Der Moloch Stadt spielt in "Heimweh" keine Rolle mehr. Die Flucht wird zum Topos, an dem man sich aufhält. Auf seiner Suche stößt Cem zu Marvin und Tizian, der für Marvin ebenfalls den guten Freund und Schutzengel spielen will, was natürlich nicht funktioniert. Denn wenn ein neuer Freund kommt, muss ein alter gehen. Wie ein Schauspiel in drei Akten erzählt jeder die Geschichte aus seiner Sicht, wie sie für Dealer Pakete durch die Gegend fahren, von Mascha, die ständig daran arbeitet, ihren Jahrhundertmix zu sampeln, von Lilli, Titti Twister, Nico und den anderen hippen Drogenkonsumenten, die alle der Glauben daran verbindet, nicht von dieser Welt zu sein. Staffels Figuren schießen wie unkontrollierbare Flipperkugeln durchs Leben. Was sie umtreibt ist endlich irgendwo anzukommen, vielleicht in der "Heimat, dem Ort wo noch niemand gewesen ist".

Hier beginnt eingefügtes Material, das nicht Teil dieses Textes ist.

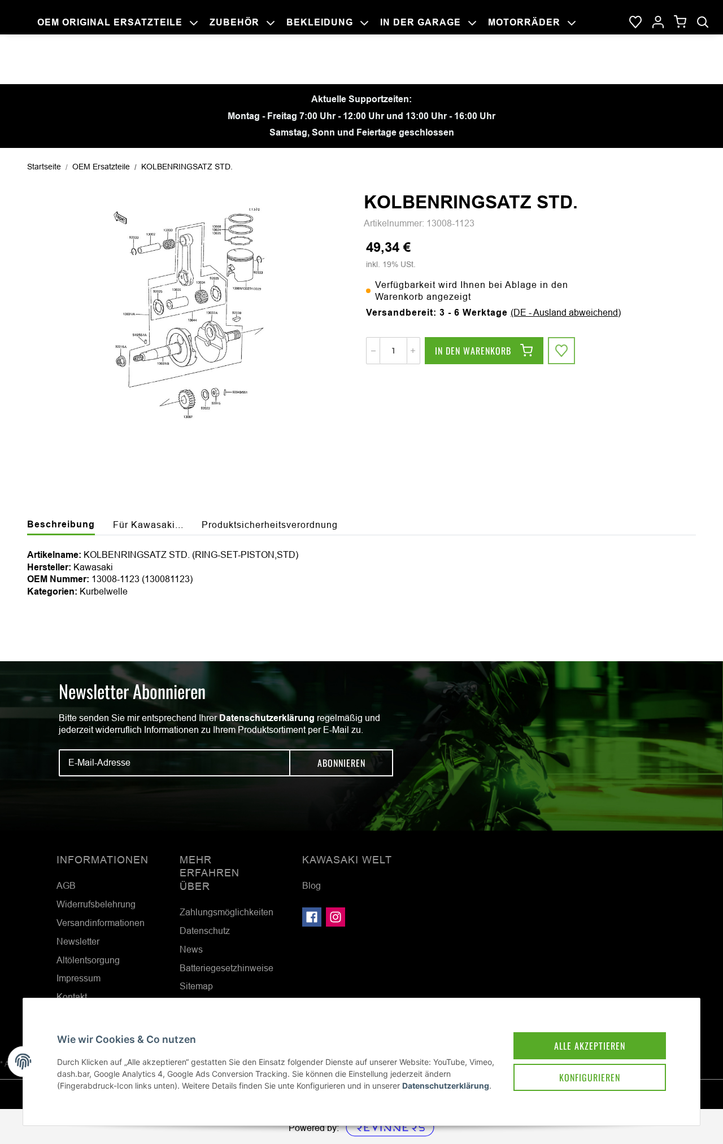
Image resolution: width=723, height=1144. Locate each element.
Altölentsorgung (88, 960)
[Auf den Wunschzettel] (561, 350)
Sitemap (196, 986)
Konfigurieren (589, 1077)
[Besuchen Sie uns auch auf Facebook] (311, 917)
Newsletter (77, 941)
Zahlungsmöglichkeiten (226, 912)
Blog (311, 885)
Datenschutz (205, 930)
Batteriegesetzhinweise (226, 968)
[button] (658, 22)
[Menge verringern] (373, 351)
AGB (66, 885)
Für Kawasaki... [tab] (148, 524)
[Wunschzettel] (635, 22)
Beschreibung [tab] (61, 524)
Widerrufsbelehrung (96, 904)
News (191, 949)
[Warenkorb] (680, 22)
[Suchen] (702, 22)
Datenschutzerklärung (267, 718)
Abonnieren (341, 763)
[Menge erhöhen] (413, 351)
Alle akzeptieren (589, 1046)
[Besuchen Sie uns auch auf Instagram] (335, 917)
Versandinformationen (100, 923)
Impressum (78, 978)
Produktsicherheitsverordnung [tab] (270, 524)
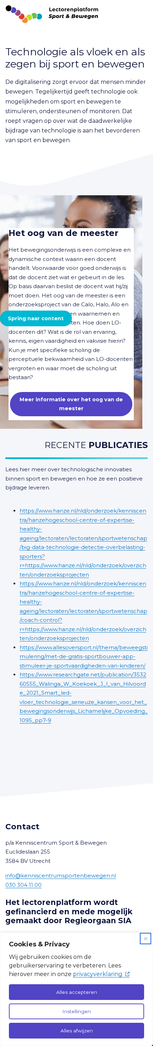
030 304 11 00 (23, 884)
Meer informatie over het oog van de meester (71, 403)
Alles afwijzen (76, 1031)
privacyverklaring (97, 974)
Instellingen (76, 1011)
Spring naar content (36, 318)
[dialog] (76, 989)
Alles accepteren (76, 992)
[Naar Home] (49, 14)
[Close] (145, 938)
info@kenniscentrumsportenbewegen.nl (60, 875)
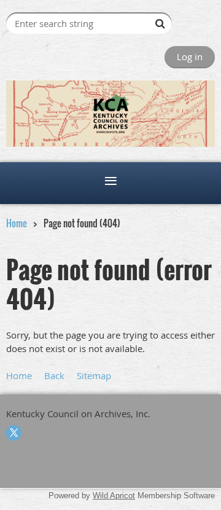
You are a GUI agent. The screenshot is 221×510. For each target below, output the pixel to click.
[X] (13, 433)
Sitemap (94, 375)
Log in (190, 56)
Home (16, 223)
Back (54, 375)
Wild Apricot (114, 495)
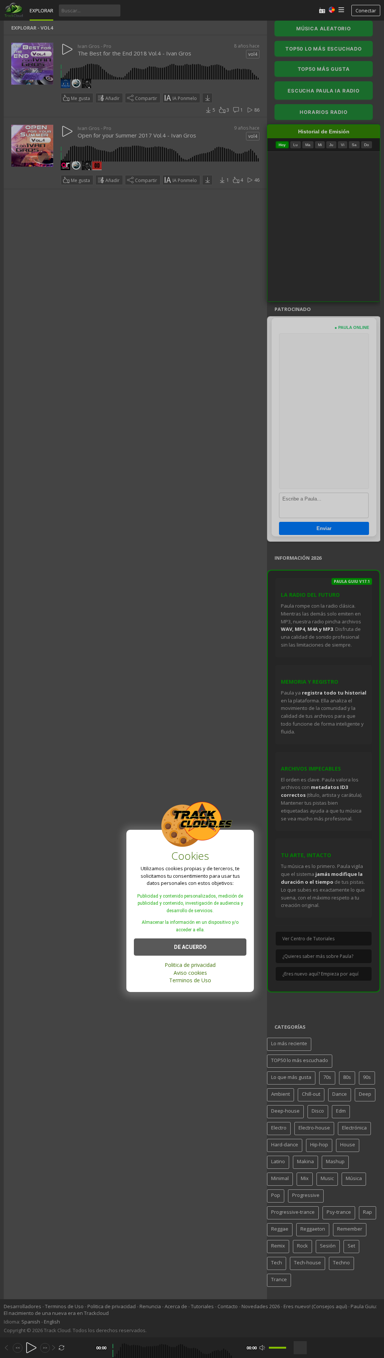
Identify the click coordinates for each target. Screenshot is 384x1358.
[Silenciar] (262, 1347)
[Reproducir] (31, 1347)
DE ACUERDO (190, 947)
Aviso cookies (190, 972)
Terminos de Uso (190, 980)
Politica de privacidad (190, 964)
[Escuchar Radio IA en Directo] (322, 10)
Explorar (41, 10)
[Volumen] (277, 1348)
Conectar (366, 10)
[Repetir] (61, 1347)
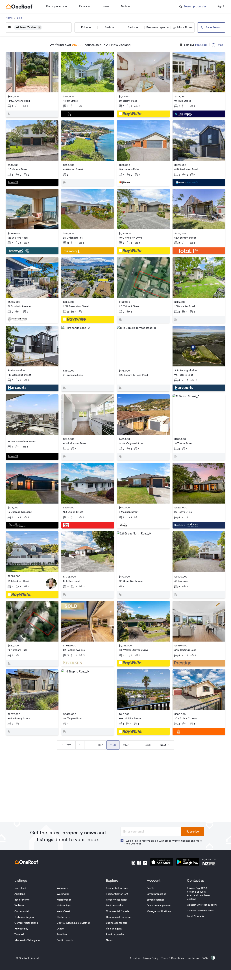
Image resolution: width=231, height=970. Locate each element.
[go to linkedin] (145, 863)
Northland (20, 888)
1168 (113, 745)
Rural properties (115, 934)
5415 (148, 745)
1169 (125, 745)
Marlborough (64, 900)
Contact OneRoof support (202, 905)
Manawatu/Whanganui (27, 940)
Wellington (63, 894)
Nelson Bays (64, 905)
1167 (100, 745)
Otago (60, 928)
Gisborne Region (24, 917)
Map (220, 44)
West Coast (63, 911)
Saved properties (156, 894)
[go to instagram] (133, 863)
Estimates (84, 6)
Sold (19, 18)
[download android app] (187, 862)
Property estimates (116, 900)
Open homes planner (159, 905)
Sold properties (114, 905)
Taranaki (19, 934)
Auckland (19, 894)
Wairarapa (62, 888)
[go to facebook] (139, 863)
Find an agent (114, 928)
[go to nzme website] (209, 862)
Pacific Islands (65, 940)
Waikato (19, 905)
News (106, 6)
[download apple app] (161, 862)
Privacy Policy (150, 958)
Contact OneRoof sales (200, 910)
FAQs (205, 958)
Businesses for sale (116, 923)
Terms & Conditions (172, 958)
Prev (68, 745)
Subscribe (192, 831)
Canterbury (63, 917)
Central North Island (26, 923)
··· (89, 745)
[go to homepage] (19, 6)
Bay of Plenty (21, 900)
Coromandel (21, 911)
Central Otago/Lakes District (73, 923)
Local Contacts (195, 916)
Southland (62, 934)
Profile (150, 888)
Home (9, 18)
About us (135, 958)
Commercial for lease (118, 917)
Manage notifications (159, 911)
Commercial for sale (117, 911)
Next (163, 745)
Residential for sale (117, 888)
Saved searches (155, 900)
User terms (193, 958)
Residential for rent (117, 894)
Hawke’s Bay (21, 928)
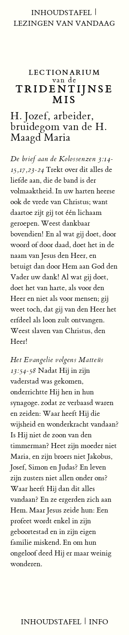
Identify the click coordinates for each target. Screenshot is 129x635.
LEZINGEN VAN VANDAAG (64, 23)
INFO (98, 621)
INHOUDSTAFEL (61, 12)
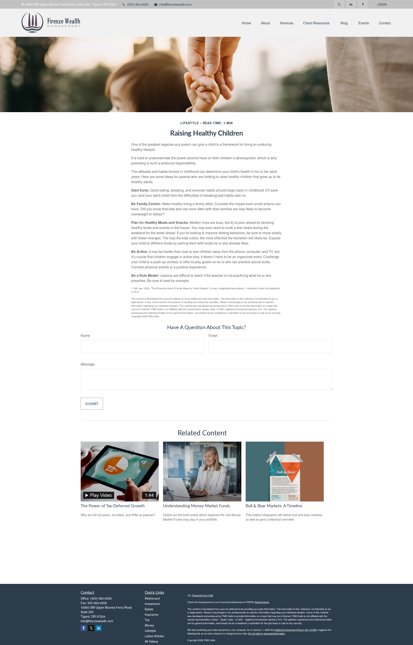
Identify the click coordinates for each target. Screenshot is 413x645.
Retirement (152, 598)
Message (88, 364)
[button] (246, 22)
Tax (147, 620)
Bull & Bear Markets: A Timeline (274, 506)
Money (149, 625)
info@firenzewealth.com (175, 4)
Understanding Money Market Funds (196, 506)
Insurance (151, 614)
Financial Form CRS (202, 595)
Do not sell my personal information (266, 633)
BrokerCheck (262, 602)
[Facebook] (363, 4)
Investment (152, 604)
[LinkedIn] (351, 4)
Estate (149, 609)
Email (213, 335)
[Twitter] (339, 4)
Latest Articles (154, 636)
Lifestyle (150, 630)
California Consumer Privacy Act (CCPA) (295, 629)
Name (85, 335)
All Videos (151, 641)
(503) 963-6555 (137, 4)
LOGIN (382, 4)
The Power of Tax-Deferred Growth (113, 506)
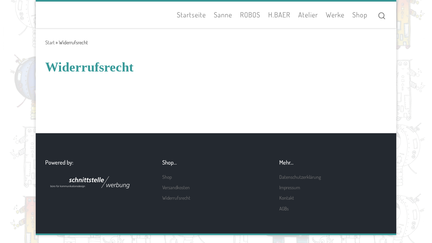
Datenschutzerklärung (300, 177)
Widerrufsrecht (176, 198)
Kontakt (286, 198)
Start (50, 42)
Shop (167, 177)
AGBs (284, 208)
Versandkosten (176, 187)
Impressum (289, 187)
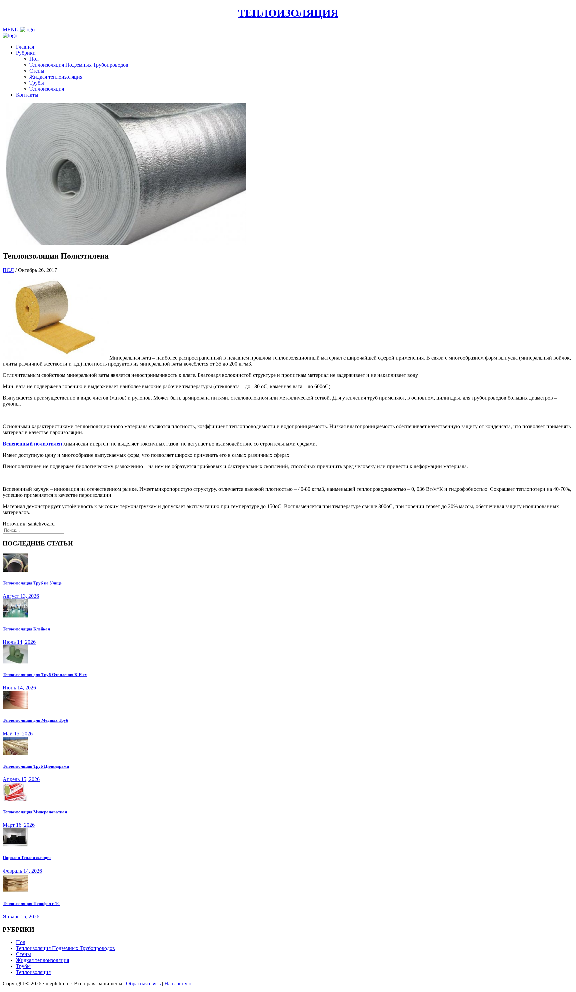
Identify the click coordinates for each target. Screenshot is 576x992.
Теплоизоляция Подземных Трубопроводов (78, 65)
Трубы (36, 83)
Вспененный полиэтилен (32, 444)
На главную (177, 983)
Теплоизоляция (46, 89)
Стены (36, 71)
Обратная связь (143, 983)
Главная (25, 47)
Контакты (27, 95)
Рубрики (26, 53)
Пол (34, 59)
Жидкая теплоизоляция (55, 77)
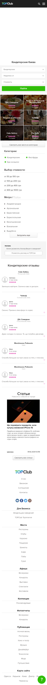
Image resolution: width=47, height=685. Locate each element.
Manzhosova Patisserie (23, 343)
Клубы (23, 534)
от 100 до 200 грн (12, 181)
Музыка (23, 645)
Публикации (23, 627)
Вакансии (24, 483)
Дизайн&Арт (23, 650)
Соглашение (23, 488)
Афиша (23, 568)
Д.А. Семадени (24, 319)
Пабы (23, 557)
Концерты (23, 578)
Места (23, 525)
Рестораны (23, 529)
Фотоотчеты (23, 610)
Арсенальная (13, 208)
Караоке (23, 538)
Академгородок (14, 204)
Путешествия (23, 663)
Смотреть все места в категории (24, 145)
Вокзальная (12, 226)
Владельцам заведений (23, 513)
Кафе (23, 552)
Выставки (24, 582)
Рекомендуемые (23, 603)
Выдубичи (11, 231)
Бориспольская (14, 217)
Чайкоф (23, 296)
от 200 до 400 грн (12, 185)
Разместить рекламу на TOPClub (23, 253)
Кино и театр (23, 641)
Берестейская (13, 213)
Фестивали (23, 591)
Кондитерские (13, 157)
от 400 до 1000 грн (13, 190)
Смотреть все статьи (23, 458)
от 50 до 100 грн (11, 176)
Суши (23, 561)
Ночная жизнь (23, 631)
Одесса (7, 676)
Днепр (31, 676)
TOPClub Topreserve (23, 517)
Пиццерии (23, 543)
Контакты (23, 492)
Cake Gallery (23, 272)
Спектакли (23, 587)
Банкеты (23, 547)
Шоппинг (10, 452)
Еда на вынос (13, 162)
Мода (23, 659)
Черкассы (23, 681)
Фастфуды (33, 157)
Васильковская (14, 222)
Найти (23, 88)
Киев (24, 676)
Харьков (16, 676)
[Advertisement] (23, 32)
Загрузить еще (23, 235)
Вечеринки (23, 573)
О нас (23, 479)
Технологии (23, 654)
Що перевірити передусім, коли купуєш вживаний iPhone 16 (21, 426)
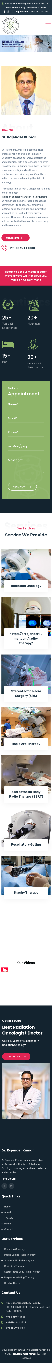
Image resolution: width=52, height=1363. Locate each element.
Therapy (8, 1218)
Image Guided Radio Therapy (20, 1254)
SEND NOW (19, 486)
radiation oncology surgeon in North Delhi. (24, 196)
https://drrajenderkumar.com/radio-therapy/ (26, 638)
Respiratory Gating (26, 844)
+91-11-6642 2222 (16, 1322)
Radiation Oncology (26, 586)
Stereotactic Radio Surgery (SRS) (26, 693)
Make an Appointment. (26, 280)
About (7, 1212)
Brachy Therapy (26, 892)
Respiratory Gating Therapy (19, 1277)
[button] (3, 43)
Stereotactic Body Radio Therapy (22, 1271)
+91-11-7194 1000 (15, 1328)
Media (7, 1223)
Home (7, 1206)
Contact (8, 1229)
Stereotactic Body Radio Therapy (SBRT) (26, 794)
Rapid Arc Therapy (26, 744)
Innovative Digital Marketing (34, 1349)
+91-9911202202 (39, 11)
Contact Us (12, 237)
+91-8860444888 (15, 1316)
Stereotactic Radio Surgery (19, 1260)
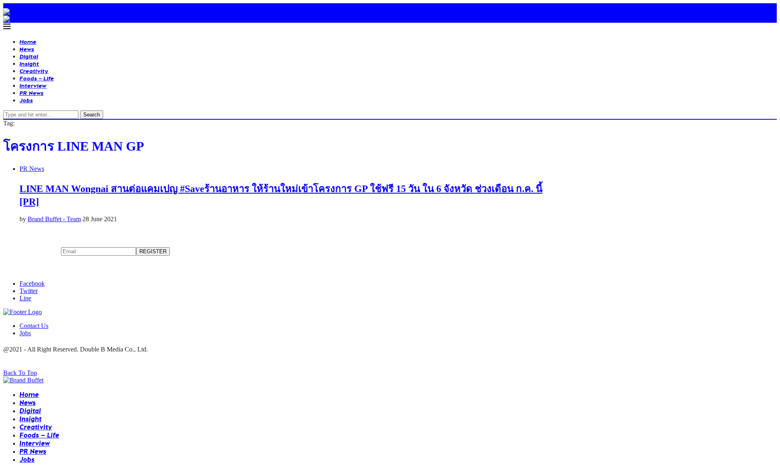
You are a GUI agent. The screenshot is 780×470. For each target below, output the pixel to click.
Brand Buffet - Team (54, 219)
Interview (33, 85)
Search (91, 115)
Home (28, 41)
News (27, 48)
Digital (29, 56)
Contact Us (34, 325)
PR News (31, 92)
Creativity (34, 70)
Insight (29, 63)
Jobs (26, 100)
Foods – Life (37, 78)
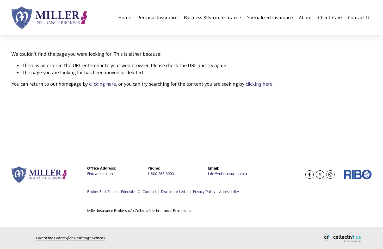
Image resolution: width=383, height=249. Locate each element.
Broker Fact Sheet (102, 191)
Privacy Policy (204, 191)
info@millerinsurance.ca (227, 173)
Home (124, 17)
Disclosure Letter (175, 191)
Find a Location (100, 173)
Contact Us (360, 17)
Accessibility (229, 191)
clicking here (102, 84)
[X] (320, 174)
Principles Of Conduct (139, 191)
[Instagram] (330, 174)
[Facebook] (309, 174)
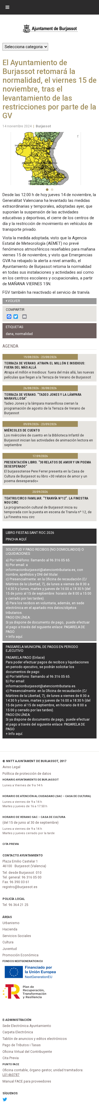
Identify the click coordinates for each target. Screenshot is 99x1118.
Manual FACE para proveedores (26, 1081)
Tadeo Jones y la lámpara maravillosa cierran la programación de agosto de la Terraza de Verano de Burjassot (44, 408)
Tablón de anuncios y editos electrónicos (34, 1039)
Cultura (7, 942)
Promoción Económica (20, 955)
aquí (19, 637)
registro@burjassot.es (19, 887)
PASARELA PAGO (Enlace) (25, 658)
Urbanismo (11, 923)
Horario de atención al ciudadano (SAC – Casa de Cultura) (46, 796)
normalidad (24, 334)
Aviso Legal (11, 767)
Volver (14, 301)
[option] (49, 158)
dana (9, 334)
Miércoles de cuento (22, 430)
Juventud (9, 949)
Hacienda (9, 929)
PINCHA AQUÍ (16, 539)
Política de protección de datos (26, 774)
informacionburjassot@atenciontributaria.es (40, 570)
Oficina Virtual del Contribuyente (27, 1052)
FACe (16, 1064)
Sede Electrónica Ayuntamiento (26, 1026)
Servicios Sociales (16, 936)
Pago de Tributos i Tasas (21, 1045)
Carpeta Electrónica (17, 1032)
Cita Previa (10, 843)
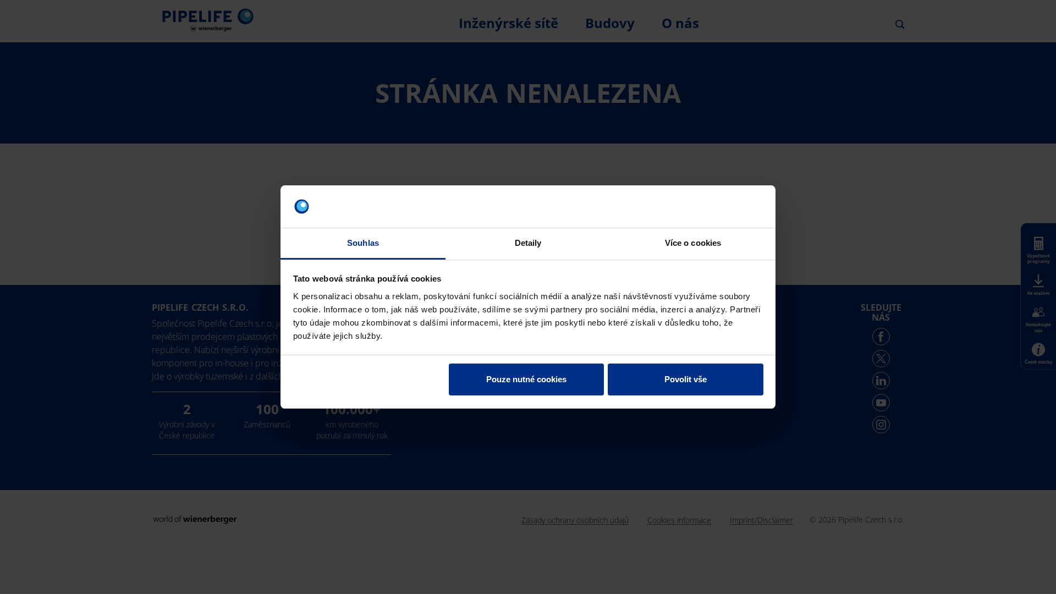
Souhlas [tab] (363, 243)
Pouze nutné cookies (526, 379)
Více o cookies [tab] (693, 243)
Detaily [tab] (528, 243)
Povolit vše (685, 379)
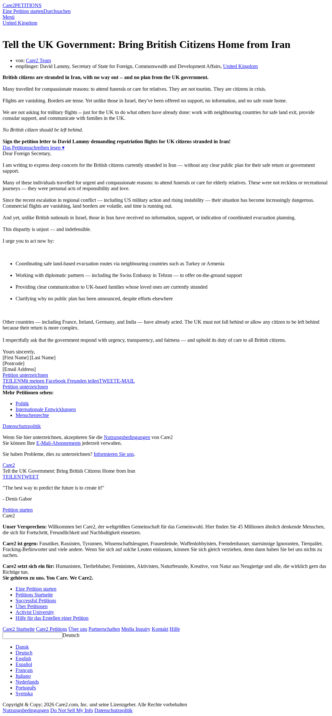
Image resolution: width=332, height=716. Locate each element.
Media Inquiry (135, 629)
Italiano (23, 676)
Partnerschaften (104, 629)
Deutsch (71, 635)
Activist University (35, 612)
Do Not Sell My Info (71, 710)
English (23, 658)
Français (24, 670)
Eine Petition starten (23, 11)
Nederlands (27, 682)
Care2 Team (38, 60)
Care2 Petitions (51, 629)
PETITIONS (28, 5)
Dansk (22, 647)
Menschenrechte (32, 415)
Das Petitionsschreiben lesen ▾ (34, 147)
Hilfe (175, 629)
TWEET (108, 381)
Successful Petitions (36, 600)
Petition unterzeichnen (25, 375)
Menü (9, 17)
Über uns (77, 629)
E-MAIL (126, 381)
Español (24, 664)
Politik (22, 403)
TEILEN (12, 476)
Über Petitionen (32, 606)
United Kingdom (20, 23)
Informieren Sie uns (114, 454)
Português (26, 687)
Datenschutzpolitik (22, 426)
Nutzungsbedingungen (127, 437)
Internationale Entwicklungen (46, 409)
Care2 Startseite (19, 629)
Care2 (9, 5)
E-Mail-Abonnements (58, 443)
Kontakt (160, 629)
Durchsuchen (57, 11)
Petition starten (18, 510)
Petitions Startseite (34, 594)
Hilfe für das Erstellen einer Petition (52, 618)
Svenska (24, 693)
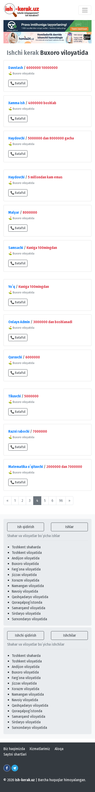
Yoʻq (11, 286)
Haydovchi (16, 138)
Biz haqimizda (14, 749)
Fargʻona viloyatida (26, 569)
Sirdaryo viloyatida (26, 613)
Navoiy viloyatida (25, 591)
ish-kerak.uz (25, 780)
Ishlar (69, 527)
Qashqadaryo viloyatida (30, 597)
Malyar (13, 212)
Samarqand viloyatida (28, 608)
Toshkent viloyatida (27, 552)
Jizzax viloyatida (24, 575)
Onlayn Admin (19, 322)
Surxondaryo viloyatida (29, 619)
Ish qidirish (25, 527)
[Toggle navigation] (84, 10)
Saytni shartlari (15, 754)
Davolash (15, 67)
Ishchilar (69, 635)
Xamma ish (16, 103)
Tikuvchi (14, 396)
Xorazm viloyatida (25, 580)
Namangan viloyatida (28, 586)
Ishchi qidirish (25, 635)
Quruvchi (15, 357)
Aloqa (59, 749)
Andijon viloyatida (25, 558)
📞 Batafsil (17, 83)
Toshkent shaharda (26, 547)
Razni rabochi (18, 431)
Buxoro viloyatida (25, 563)
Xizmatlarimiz (40, 749)
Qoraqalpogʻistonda (27, 602)
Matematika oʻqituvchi (25, 466)
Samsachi (15, 247)
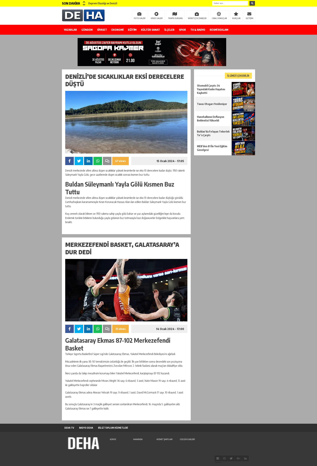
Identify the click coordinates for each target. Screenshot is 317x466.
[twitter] (231, 458)
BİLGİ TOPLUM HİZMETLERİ (113, 427)
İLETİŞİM (249, 18)
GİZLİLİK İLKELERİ (187, 439)
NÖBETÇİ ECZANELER (197, 18)
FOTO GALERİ (139, 18)
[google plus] (238, 458)
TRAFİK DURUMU (175, 18)
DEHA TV (69, 427)
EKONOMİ (117, 29)
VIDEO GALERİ (157, 18)
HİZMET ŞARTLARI (165, 439)
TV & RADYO (197, 29)
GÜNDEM (87, 29)
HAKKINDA (138, 439)
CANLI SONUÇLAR (219, 18)
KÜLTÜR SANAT (150, 29)
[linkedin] (245, 458)
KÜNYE (113, 439)
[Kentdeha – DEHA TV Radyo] (83, 15)
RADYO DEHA (86, 427)
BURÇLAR (236, 18)
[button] (84, 2)
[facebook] (218, 458)
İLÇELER (169, 29)
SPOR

Diese Worte von Ernst Bloch haben ihn sehr berührt, hat Staffel einmal gesagt. Und sie haben ihn zu diesem Buch animiert. Doch was Heimat für Staffel heißt, ist nur erahnbar. Vermutlich ist es ein mythischer Ort, an den man sich nur durch Erinnerung und erlebte Ortskenntnis imaginieren kann. Ein wirklich sinnstiftender Bogen fehlt der Roadmovie-Geschichte von Marvin, Tizian und Cem. Mit kunstloser, manchmal gar zu schnoddriger Sprache verwebt Staffel die Hirngespinste der Erzähler mit ihren Erlebnissen und mit Bruchstücken aus ihren Alpträumen. Karge Dialoge spicken die Geschichte, etwa "Kriege ich dein Sweatshirt, Marvin?" - "Du stinkst nach Fisch." - "Nach frischem Fisch. Das ist ein Unterschied." - "Na gut, was kriege ich von dir?" - "Gib mit deine Hand, Marvin." Immer wieder scheinen die brodelnen Gefühle aus dieser kargen Sprache durchzubrechen. Der Zeiger ist immer am Anschlag. Jedes Wort ist ein Mord, eine Liebesgeschichte oder zumindest ein bisschen Hass. Wie ein seltsam artifizieller Technosong wirkt "Heimweh". Man würde ihn gerne etwas leiser drehen.

Tim Staffel: "Heimweh". Verlag Volk und Welt, Berlin; 257 Seiten; 32 Mark.